» **WORK ORDER**
If a line in the entries contains the word "will", list it.

Items from a dataset
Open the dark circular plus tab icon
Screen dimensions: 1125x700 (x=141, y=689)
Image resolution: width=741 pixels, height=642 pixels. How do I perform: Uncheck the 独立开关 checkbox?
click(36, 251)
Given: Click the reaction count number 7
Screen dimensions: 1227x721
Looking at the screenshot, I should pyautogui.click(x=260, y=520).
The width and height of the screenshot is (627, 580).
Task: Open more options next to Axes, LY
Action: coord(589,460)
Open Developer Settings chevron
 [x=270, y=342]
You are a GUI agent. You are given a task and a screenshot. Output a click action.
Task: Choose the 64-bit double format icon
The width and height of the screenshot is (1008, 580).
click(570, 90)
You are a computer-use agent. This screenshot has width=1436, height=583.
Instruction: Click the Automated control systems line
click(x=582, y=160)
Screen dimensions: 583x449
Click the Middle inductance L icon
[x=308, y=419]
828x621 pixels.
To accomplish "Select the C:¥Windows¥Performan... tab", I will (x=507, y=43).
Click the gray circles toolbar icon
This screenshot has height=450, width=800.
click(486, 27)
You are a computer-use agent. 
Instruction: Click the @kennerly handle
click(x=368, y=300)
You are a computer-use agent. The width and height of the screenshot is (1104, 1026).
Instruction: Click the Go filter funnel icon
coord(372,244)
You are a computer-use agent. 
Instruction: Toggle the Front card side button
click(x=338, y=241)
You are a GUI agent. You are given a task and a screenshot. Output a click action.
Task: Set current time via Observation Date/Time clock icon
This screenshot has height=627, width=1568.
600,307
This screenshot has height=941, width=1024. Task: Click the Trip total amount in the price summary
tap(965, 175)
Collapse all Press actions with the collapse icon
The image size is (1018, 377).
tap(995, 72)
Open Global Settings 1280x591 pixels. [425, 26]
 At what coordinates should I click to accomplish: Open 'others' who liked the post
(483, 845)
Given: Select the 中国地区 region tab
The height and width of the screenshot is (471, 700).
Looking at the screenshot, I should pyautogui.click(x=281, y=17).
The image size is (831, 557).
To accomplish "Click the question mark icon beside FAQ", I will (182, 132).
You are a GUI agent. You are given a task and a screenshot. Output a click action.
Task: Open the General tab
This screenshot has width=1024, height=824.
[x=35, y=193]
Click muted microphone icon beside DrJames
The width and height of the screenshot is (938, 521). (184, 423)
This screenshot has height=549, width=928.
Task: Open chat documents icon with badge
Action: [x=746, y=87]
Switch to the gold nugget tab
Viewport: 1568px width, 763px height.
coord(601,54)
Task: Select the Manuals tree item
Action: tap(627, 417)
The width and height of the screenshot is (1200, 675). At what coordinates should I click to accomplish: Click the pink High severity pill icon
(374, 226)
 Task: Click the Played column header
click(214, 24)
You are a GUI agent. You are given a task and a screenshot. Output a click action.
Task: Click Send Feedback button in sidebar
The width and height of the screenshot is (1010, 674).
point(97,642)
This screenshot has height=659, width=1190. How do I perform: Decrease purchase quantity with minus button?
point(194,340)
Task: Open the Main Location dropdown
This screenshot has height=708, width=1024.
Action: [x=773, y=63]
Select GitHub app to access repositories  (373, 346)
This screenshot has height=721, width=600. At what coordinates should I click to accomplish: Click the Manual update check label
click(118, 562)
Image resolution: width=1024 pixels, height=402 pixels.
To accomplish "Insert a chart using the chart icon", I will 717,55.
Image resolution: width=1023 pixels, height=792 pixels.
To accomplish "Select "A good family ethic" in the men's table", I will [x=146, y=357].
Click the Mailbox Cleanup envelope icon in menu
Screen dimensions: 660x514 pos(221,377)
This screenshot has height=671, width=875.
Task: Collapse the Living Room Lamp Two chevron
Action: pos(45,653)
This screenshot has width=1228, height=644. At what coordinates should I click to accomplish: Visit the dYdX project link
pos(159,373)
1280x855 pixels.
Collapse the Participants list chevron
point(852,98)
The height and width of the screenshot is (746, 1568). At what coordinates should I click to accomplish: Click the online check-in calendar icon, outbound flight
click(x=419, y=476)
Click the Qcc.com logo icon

» **WRITTEN ANSWER**
To accomplish "Select the C:¥Windows¥Performan... tab", I will (x=507, y=43).
To accomplish "Click the question mark icon beside FAQ", I will (182, 132).
To accomplish "Insert a chart using the chart icon", I will 717,55.
To accomplish "Select "A good family ethic" in the men's table", I will [x=146, y=357].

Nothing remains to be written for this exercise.